### AIM
Could you write out the listing below again, swapping each "GUI agent" for "desktop assistant" and leaving everything else untouched?
***
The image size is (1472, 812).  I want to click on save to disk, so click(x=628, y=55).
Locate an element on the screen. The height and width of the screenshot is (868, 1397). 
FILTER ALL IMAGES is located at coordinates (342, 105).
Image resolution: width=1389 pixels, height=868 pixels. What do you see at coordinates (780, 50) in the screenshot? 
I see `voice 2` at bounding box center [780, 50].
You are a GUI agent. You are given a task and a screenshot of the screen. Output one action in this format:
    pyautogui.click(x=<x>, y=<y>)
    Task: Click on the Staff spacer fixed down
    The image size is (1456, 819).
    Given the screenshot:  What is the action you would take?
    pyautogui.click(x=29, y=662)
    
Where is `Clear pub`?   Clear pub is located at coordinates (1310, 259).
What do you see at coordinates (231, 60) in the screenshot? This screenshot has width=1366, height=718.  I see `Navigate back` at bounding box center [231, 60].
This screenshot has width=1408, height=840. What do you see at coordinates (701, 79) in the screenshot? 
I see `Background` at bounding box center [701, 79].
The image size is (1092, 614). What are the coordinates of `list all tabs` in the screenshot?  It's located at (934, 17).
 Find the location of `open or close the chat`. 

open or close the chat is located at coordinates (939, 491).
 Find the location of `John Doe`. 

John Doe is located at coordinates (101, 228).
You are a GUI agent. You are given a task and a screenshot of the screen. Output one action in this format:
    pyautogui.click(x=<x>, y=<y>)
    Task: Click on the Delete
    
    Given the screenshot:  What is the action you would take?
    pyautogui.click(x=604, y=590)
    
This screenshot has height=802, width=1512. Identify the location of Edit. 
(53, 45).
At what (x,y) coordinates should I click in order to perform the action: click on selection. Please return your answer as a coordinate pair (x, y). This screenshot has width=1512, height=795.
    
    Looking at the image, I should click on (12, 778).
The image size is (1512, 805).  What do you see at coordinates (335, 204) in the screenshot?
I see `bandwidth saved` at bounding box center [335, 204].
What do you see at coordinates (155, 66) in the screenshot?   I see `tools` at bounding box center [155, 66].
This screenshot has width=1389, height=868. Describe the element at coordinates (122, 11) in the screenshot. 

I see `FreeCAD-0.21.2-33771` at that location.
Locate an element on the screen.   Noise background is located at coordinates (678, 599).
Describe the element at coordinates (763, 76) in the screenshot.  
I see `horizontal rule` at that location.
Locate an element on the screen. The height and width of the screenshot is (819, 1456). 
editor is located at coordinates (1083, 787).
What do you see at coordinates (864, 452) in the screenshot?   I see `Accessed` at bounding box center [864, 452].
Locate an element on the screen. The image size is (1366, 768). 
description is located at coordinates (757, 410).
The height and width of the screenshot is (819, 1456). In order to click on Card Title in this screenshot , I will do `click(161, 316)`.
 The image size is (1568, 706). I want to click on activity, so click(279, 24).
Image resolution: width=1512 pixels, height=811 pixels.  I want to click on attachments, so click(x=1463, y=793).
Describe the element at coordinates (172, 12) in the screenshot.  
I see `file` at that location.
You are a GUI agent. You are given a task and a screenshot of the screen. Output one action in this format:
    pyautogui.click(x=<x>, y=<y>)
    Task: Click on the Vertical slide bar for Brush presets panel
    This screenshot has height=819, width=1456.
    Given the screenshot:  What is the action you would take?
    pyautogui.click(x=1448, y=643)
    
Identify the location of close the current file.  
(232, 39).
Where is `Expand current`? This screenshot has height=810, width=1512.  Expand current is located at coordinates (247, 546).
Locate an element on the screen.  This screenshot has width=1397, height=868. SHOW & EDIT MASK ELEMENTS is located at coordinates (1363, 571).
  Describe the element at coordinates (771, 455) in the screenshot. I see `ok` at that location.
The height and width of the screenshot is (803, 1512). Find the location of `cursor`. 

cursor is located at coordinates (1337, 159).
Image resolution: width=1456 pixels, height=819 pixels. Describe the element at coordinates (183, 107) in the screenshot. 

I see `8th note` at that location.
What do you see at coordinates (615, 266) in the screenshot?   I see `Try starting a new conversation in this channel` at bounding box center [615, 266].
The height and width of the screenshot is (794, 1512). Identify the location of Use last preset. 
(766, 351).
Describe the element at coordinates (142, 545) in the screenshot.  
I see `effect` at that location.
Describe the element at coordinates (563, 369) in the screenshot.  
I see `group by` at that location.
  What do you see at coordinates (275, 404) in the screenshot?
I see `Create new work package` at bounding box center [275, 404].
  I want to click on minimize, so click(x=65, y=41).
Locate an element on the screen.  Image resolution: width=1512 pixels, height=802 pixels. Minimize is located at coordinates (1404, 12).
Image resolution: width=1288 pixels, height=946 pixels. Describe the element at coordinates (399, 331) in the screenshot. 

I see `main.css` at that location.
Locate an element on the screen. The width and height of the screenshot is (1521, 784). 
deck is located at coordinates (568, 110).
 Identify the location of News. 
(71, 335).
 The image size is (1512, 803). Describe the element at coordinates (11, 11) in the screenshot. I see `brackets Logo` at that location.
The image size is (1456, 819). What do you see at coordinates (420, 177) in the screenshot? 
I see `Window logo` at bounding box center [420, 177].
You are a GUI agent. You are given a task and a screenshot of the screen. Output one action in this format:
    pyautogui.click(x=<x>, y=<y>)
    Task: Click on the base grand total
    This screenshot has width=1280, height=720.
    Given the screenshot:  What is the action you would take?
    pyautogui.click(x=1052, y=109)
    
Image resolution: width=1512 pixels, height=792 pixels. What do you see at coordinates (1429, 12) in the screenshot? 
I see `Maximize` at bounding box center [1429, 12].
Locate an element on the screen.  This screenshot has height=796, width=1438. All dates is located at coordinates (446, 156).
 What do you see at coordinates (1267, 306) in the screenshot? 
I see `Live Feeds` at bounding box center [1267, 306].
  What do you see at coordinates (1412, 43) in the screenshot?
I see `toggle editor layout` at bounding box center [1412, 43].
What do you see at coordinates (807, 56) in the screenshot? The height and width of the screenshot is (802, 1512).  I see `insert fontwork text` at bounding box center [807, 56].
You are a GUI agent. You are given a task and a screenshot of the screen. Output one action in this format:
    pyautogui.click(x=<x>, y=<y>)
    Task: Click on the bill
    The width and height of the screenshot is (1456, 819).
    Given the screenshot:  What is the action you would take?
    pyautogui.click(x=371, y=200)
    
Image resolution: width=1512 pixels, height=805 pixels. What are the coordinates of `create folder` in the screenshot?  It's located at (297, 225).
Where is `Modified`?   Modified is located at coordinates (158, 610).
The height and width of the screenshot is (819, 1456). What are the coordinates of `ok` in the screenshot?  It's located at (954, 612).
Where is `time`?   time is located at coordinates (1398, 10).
***
### FINAL ANSWER
The image size is (1472, 812).  I want to click on save to disk, so click(x=628, y=55).
Locate an element on the screen. The height and width of the screenshot is (868, 1397). 
FILTER ALL IMAGES is located at coordinates (342, 105).
Image resolution: width=1389 pixels, height=868 pixels. What do you see at coordinates (780, 50) in the screenshot? 
I see `voice 2` at bounding box center [780, 50].
You are a desktop assistant. You are given a task and a screenshot of the screen. Output one action in this format:
    pyautogui.click(x=<x>, y=<y>)
    Task: Click on the Staff spacer fixed down
    The image size is (1456, 819).
    Given the screenshot:  What is the action you would take?
    pyautogui.click(x=29, y=662)
    
Where is `Clear pub`?   Clear pub is located at coordinates (1310, 259).
What do you see at coordinates (231, 60) in the screenshot? This screenshot has width=1366, height=718.  I see `Navigate back` at bounding box center [231, 60].
This screenshot has width=1408, height=840. What do you see at coordinates (701, 79) in the screenshot? 
I see `Background` at bounding box center [701, 79].
The image size is (1092, 614). What are the coordinates of `list all tabs` in the screenshot?  It's located at (934, 17).
 Find the location of `open or close the chat`. 

open or close the chat is located at coordinates (939, 491).
 Find the location of `John Doe`. 

John Doe is located at coordinates (101, 228).
You are a desktop assistant. You are given a task and a screenshot of the screen. Output one action in this format:
    pyautogui.click(x=<x>, y=<y>)
    Task: Click on the Delete
    
    Given the screenshot:  What is the action you would take?
    pyautogui.click(x=604, y=590)
    
This screenshot has height=802, width=1512. Identify the location of Edit. 
(53, 45).
At what (x,y) coordinates should I click in order to perform the action: click on selection. Please return your answer as a coordinate pair (x, y). This screenshot has width=1512, height=795.
    
    Looking at the image, I should click on (12, 778).
The image size is (1512, 805).  What do you see at coordinates (335, 204) in the screenshot?
I see `bandwidth saved` at bounding box center [335, 204].
What do you see at coordinates (155, 66) in the screenshot?   I see `tools` at bounding box center [155, 66].
This screenshot has width=1389, height=868. Describe the element at coordinates (122, 11) in the screenshot. 

I see `FreeCAD-0.21.2-33771` at that location.
Locate an element on the screen.   Noise background is located at coordinates (678, 599).
Describe the element at coordinates (763, 76) in the screenshot.  
I see `horizontal rule` at that location.
Locate an element on the screen. The height and width of the screenshot is (819, 1456). 
editor is located at coordinates (1083, 787).
What do you see at coordinates (864, 452) in the screenshot?   I see `Accessed` at bounding box center [864, 452].
Locate an element on the screen. The image size is (1366, 768). 
description is located at coordinates (757, 410).
The height and width of the screenshot is (819, 1456). In order to click on Card Title in this screenshot , I will do `click(161, 316)`.
 The image size is (1568, 706). I want to click on activity, so click(279, 24).
Image resolution: width=1512 pixels, height=811 pixels.  I want to click on attachments, so click(x=1463, y=793).
Describe the element at coordinates (172, 12) in the screenshot.  
I see `file` at that location.
You are a desktop assistant. You are given a task and a screenshot of the screen. Output one action in this format:
    pyautogui.click(x=<x>, y=<y>)
    Task: Click on the Vertical slide bar for Brush presets panel
    This screenshot has height=819, width=1456.
    Given the screenshot:  What is the action you would take?
    pyautogui.click(x=1448, y=643)
    
Identify the location of close the current file.  
(232, 39).
Where is `Expand current`? This screenshot has height=810, width=1512.  Expand current is located at coordinates (247, 546).
Locate an element on the screen.  This screenshot has width=1397, height=868. SHOW & EDIT MASK ELEMENTS is located at coordinates (1363, 571).
  Describe the element at coordinates (771, 455) in the screenshot. I see `ok` at that location.
The height and width of the screenshot is (803, 1512). Find the location of `cursor`. 

cursor is located at coordinates (1337, 159).
Image resolution: width=1456 pixels, height=819 pixels. Describe the element at coordinates (183, 107) in the screenshot. 

I see `8th note` at that location.
What do you see at coordinates (615, 266) in the screenshot?   I see `Try starting a new conversation in this channel` at bounding box center [615, 266].
The height and width of the screenshot is (794, 1512). Identify the location of Use last preset. 
(766, 351).
Describe the element at coordinates (142, 545) in the screenshot.  
I see `effect` at that location.
Describe the element at coordinates (563, 369) in the screenshot.  
I see `group by` at that location.
  What do you see at coordinates (275, 404) in the screenshot?
I see `Create new work package` at bounding box center [275, 404].
  I want to click on minimize, so click(x=65, y=41).
Locate an element on the screen.  Image resolution: width=1512 pixels, height=802 pixels. Minimize is located at coordinates (1404, 12).
Image resolution: width=1288 pixels, height=946 pixels. Describe the element at coordinates (399, 331) in the screenshot. 

I see `main.css` at that location.
Locate an element on the screen. The width and height of the screenshot is (1521, 784). 
deck is located at coordinates (568, 110).
 Identify the location of News. 
(71, 335).
 The image size is (1512, 803). Describe the element at coordinates (11, 11) in the screenshot. I see `brackets Logo` at that location.
The image size is (1456, 819). What do you see at coordinates (420, 177) in the screenshot? 
I see `Window logo` at bounding box center [420, 177].
You are a desktop assistant. You are given a task and a screenshot of the screen. Output one action in this format:
    pyautogui.click(x=<x>, y=<y>)
    Task: Click on the base grand total
    This screenshot has width=1280, height=720.
    Given the screenshot:  What is the action you would take?
    pyautogui.click(x=1052, y=109)
    
Image resolution: width=1512 pixels, height=792 pixels. What do you see at coordinates (1429, 12) in the screenshot? 
I see `Maximize` at bounding box center [1429, 12].
Locate an element on the screen.  This screenshot has height=796, width=1438. All dates is located at coordinates (446, 156).
 What do you see at coordinates (1267, 306) in the screenshot? 
I see `Live Feeds` at bounding box center [1267, 306].
  What do you see at coordinates (1412, 43) in the screenshot?
I see `toggle editor layout` at bounding box center [1412, 43].
What do you see at coordinates (807, 56) in the screenshot? The height and width of the screenshot is (802, 1512).  I see `insert fontwork text` at bounding box center [807, 56].
You are a desktop assistant. You are given a task and a screenshot of the screen. Output one action in this format:
    pyautogui.click(x=<x>, y=<y>)
    Task: Click on the bill
    The width and height of the screenshot is (1456, 819).
    Given the screenshot:  What is the action you would take?
    pyautogui.click(x=371, y=200)
    
Image resolution: width=1512 pixels, height=805 pixels. What are the coordinates of `create folder` in the screenshot?  It's located at (297, 225).
Where is `Modified`?   Modified is located at coordinates (158, 610).
The height and width of the screenshot is (819, 1456). What are the coordinates of `ok` in the screenshot?  It's located at (954, 612).
Where is `time`?   time is located at coordinates (1398, 10).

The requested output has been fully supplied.